System administration isn't an easy job, but it's manageable with the right tools, the right people, and the right set of rules to live by. Learning some rules brings order out of the often chaotic world of system administration.
Who better to use as a reference than the people who practice the fine art of system administration themselves? The SAGE-IE group actually published ten rules for System Administrators in this presentation, but we decided to take their top five and go into a bit of depth on each one for you.
The first rule is a frequently overlooked one and a somewhat obscure one for a best practices list. However, its unusual inclusion makes it all the more compelling. Being a good citizen has to do with customer service. We don't think of network users as our customers, but they are exactly that.
For example, do your users see System Administrators as enablers and business assets or do they view them as sources of roadblocks or as production delays? Your job is to serve your users by maintaining systems, providing security, performing tasks within specified guidelines, and responding quickly to requests. Additionally, you're expected to do all of those things while maintaining a professional demeanor with your users and your management.
Monitoring is more than simple UP/DOWN ping tests; it's a comprehensive insight into your environment that includes CPU, memory usage, network traffic, capacity, and environmental measurements. When you begin monitoring, you should collect statistics for your systems that establish a baseline of normal operating behavior to which you can refer in the future. You should collect usage statistics for CPU, memory, disk, and network. You also need to calculate growth statistics on logfiles, databases, and user data so that you can predict future capacity needs.
Gathering metrics, however, is only one aspect of monitoring. The other is alerting when those metrics fall outside of normal operating parameters. What happens when a filesystem fills up? Do you receive an alert at 85 percent capacity or does your system crash or experience a service outage due to a stopped process? Proactive alerting on system and service behavior is an essential part of your total datacenter picture.
The third rule or best practice is to 'Perform Disaster Recovery Planning'. Contrary to some beliefs, disaster recovery doesn't necessarily mean recovery from a major disaster that affects the entire datacenter. It means recovery from any disaster, even single system disaster. One question you might consider as you think about disaster recovery is 'how are you going to fix the problem once it occurs?'. You might not have direct physical access to a failed system to help in its recovery. You'll have to rely on remote personnel working at the datacenter to recover a system that's experienced a hardware fault.
The other question to think about is 'where will you be when a disaster occurs?'. Disasters don't often occur at convenient times during working hours. They happen while you're away from the office and away from your computer. How will you meet the mean time to restore (MTTR) and the SLA for the failed system or systems when you have no access to them?
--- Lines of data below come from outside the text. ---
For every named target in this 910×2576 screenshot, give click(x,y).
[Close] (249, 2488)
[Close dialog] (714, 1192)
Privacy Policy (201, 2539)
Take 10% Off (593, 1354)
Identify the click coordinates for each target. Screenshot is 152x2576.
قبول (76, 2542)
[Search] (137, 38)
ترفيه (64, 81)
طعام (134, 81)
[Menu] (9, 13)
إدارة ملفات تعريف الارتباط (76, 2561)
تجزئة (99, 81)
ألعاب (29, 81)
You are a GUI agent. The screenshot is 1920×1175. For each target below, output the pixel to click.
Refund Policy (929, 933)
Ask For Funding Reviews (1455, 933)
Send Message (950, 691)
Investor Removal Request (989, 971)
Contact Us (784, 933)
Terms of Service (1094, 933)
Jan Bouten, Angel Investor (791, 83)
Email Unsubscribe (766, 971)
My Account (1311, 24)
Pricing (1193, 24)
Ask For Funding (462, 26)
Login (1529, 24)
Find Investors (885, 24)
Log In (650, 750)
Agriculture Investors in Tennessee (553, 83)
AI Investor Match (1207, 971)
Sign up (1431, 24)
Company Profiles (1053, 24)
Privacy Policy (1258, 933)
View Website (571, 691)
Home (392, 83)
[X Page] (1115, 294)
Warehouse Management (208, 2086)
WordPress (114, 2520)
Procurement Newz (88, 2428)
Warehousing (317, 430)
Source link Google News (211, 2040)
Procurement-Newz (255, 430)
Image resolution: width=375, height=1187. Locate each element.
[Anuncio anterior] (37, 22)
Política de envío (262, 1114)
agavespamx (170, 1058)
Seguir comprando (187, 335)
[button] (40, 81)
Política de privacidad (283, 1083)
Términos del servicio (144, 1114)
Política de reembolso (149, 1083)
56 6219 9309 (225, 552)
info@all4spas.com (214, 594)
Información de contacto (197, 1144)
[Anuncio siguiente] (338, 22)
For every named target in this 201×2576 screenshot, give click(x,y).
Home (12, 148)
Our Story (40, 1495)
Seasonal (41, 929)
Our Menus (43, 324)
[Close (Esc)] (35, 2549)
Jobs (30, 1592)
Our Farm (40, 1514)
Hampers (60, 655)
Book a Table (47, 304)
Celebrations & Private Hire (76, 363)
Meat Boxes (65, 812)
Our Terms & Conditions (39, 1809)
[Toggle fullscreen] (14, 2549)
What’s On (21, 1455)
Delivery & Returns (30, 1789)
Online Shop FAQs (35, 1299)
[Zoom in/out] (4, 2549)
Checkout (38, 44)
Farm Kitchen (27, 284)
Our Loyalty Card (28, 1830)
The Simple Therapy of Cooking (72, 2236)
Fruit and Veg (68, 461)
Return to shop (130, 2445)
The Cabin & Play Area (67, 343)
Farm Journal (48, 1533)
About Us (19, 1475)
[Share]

It's not enough to simply prepare for disasters; you have to plan for their occurrence. No amount of redundancy, load balancing, or regular backups will prevent disasters from happening. How to recover from a disaster, from a single system to an entire computing environment, is what you have to think about and plan for. How you will connect to and recover those failed systems has to be part of the plan.
As challenging as it is, you must document standard procedures, connectivity information, regular maintenance tasks, and disaster recovery contingency plans.
Documentation is difficult because it requires the System Administrator to stop and move stepwise through each task, while thoughtfully documenting each procedure. It's time-consuming and labor-intensive to thoroughly document, take screenshots, describe procedures, and explain possible outcomes. If you don't have well documented procedures, then you'd better have the contingency plan of always being close to a computer and a network.
As you can surmise, rules four and five are closely related to each other. Establish standard procedures and document them. Standard procedures help you maintain consistency and reproducibility in your computing environment. Creating and adhering to a set of standard procedures has the added effect of stabilizing your systems and services, which, in turn, stabilizes your company's overall productivity.
System Administrators created these five best practices for System Administrators to use as guidelines that lead to more stable work environments and higher productivity. They'll help streamline your work, assist other System Administrators in your group, and maintain your sanity when things break.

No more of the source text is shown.